Thursday, August 14, 2008

Review: Ahmed Rashid's Descent Into Chaos

Typically, American books on foreign policy, be they from the right or the left, see every foreign policy endeavor through the eyes of the American political system, tying action half a world away to the sturm and derang of the two-party system here. Very rarely are we treated to books about foreign nations by scholars actually acquainted with those nations and their inhabitants, and as a result we remain fatally detached from the realities of most foreign conflicts.

Ahmad Rashid, however, has lived in Pakistan for the whole of his life, and has journalistic and personal relationships with personalities on both sides of the various conflicts enveloping Afghanistan, Pakistan, and the whole of Central Asia. His ability to elicit frank statements from both Hamid Karzai and members of various Islamic terrorist organizations gives the reader a glimpse of that world rarely offered to the Western Hemisphere. His freedom from the American political system is a definite bonus, as he is under no obligation to artificially tailor all his arguments to suit its bi-polar nature, and is free to simply recount the facts and realities of the situation.

The overwhelming theme that I took away from the book is the continual doublespeak on the part of the ISI and the Pakistani military. Musharraf has welcomed American aid in all its forms -- debt forgiveness, cash, and arms -- while presiding over a nation that has continued its long-standing cozy relationship with Islamic terror.

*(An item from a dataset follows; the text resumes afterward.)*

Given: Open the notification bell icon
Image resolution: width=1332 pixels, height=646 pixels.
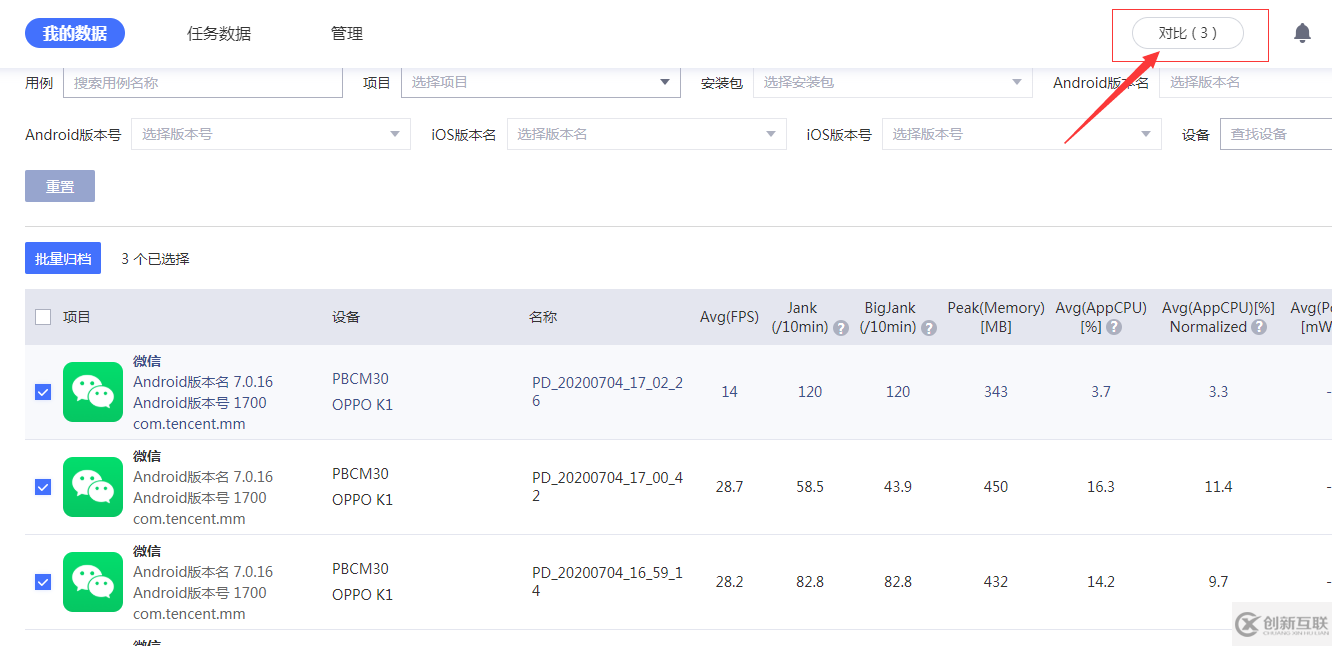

The Taliban maintained power in Afghanistan in no small part because the ISI allowed it to. Even as the American bombing campaign wore on, the Pakistanis asked for a brief reprieve so that they might escort the ISI agents still aiding the Taliban out of Afghanistan. The Pakistanis have allowed the Taliban safe haven in Waziristan and refrained from turning its members over to NATO forces, choosing instead to collect Arabs and call them al Qaeda. The ISI also believes itself to be combating growing Indian influence in the region and still maintains a vast expanse of madrassas in which to train future Kashmiri militants or fight the Indian presence in Afghanistan.

For its part, the US has for the most part avoided calling Musharraf on any of it, afraid that doing so might result in the loss of the strongest ally in the region. But, as Rashid exhaustively details, Pakistan has remained an ally in name only. The Pakistanis have welcomed American aid and arms willfully, to be sure, but when it comes time to fulfill their end of the bargain they have failed catastrophically.

In Afghanistan Proper, the US chose to fund various warlords in lieu of sending its own troops, resulting in a weak central government and even weaker security. The side project in Iraq not only siphoned off troops, but space-bound intelligence apparatuses as well, leaving the return of the Taliban essentially unchecked for years.

Rashid's book is full of immense detail and exhibits a wealth of knowledge about the region one would be hard-pressed to find in any contemporary American writer. Anyone who looks to better understand the true components of the resurgence of the Taliban and the failure of the Pakistanis to thwart an al Qaeda safe haven owes themselves the purchase of Descent Into Chaos.